● ОПИСАНИЕ ЗАДАНИЯ
Перепишите все записи ниже слово в слово, ничего не меняя.

● СПИСОК ЗАПИСЕЙ
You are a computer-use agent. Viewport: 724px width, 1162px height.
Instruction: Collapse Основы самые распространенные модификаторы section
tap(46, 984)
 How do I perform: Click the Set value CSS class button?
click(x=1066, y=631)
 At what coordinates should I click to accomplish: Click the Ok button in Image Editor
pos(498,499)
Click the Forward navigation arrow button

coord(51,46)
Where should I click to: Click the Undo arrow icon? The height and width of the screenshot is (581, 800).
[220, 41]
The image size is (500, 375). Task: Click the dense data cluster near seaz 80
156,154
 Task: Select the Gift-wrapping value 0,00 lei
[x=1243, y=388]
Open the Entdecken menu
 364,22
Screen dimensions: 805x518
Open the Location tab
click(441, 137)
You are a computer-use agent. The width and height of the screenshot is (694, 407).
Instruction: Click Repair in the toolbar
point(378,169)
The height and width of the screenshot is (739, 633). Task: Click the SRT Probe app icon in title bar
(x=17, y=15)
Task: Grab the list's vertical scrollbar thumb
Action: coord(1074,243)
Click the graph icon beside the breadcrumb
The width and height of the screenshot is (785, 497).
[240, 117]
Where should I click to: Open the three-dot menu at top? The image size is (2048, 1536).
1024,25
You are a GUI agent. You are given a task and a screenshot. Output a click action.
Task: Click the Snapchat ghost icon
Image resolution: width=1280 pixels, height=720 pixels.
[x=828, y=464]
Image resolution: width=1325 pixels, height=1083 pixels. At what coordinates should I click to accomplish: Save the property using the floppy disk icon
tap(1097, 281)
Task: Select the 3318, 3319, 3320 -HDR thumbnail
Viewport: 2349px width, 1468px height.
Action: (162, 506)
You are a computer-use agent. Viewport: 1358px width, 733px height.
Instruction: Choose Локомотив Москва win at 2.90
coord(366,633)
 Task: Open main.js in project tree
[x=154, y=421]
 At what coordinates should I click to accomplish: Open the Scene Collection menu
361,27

● РЕШЕНИЕ
You are a computer-use agent. Viewport: 724px width, 1162px height.
Instruction: Collapse Основы самые распространенные модификаторы section
tap(46, 984)
 How do I perform: Click the Set value CSS class button?
click(x=1066, y=631)
 At what coordinates should I click to accomplish: Click the Ok button in Image Editor
pos(498,499)
Click the Forward navigation arrow button

coord(51,46)
Where should I click to: Click the Undo arrow icon? The height and width of the screenshot is (581, 800).
[220, 41]
The image size is (500, 375). Task: Click the dense data cluster near seaz 80
156,154
 Task: Select the Gift-wrapping value 0,00 lei
[x=1243, y=388]
Open the Entdecken menu
 364,22
Screen dimensions: 805x518
Open the Location tab
click(441, 137)
You are a computer-use agent. The width and height of the screenshot is (694, 407).
Instruction: Click Repair in the toolbar
point(378,169)
The height and width of the screenshot is (739, 633). Task: Click the SRT Probe app icon in title bar
(x=17, y=15)
Task: Grab the list's vertical scrollbar thumb
Action: coord(1074,243)
Click the graph icon beside the breadcrumb
The width and height of the screenshot is (785, 497).
[240, 117]
Where should I click to: Open the three-dot menu at top? The image size is (2048, 1536).
1024,25
You are a GUI agent. You are given a task and a screenshot. Output a click action.
Task: Click the Snapchat ghost icon
Image resolution: width=1280 pixels, height=720 pixels.
[x=828, y=464]
Image resolution: width=1325 pixels, height=1083 pixels. At what coordinates should I click to accomplish: Save the property using the floppy disk icon
tap(1097, 281)
Task: Select the 3318, 3319, 3320 -HDR thumbnail
Viewport: 2349px width, 1468px height.
Action: (162, 506)
You are a computer-use agent. Viewport: 1358px width, 733px height.
Instruction: Choose Локомотив Москва win at 2.90
coord(366,633)
 Task: Open main.js in project tree
[x=154, y=421]
 At what coordinates should I click to accomplish: Open the Scene Collection menu
361,27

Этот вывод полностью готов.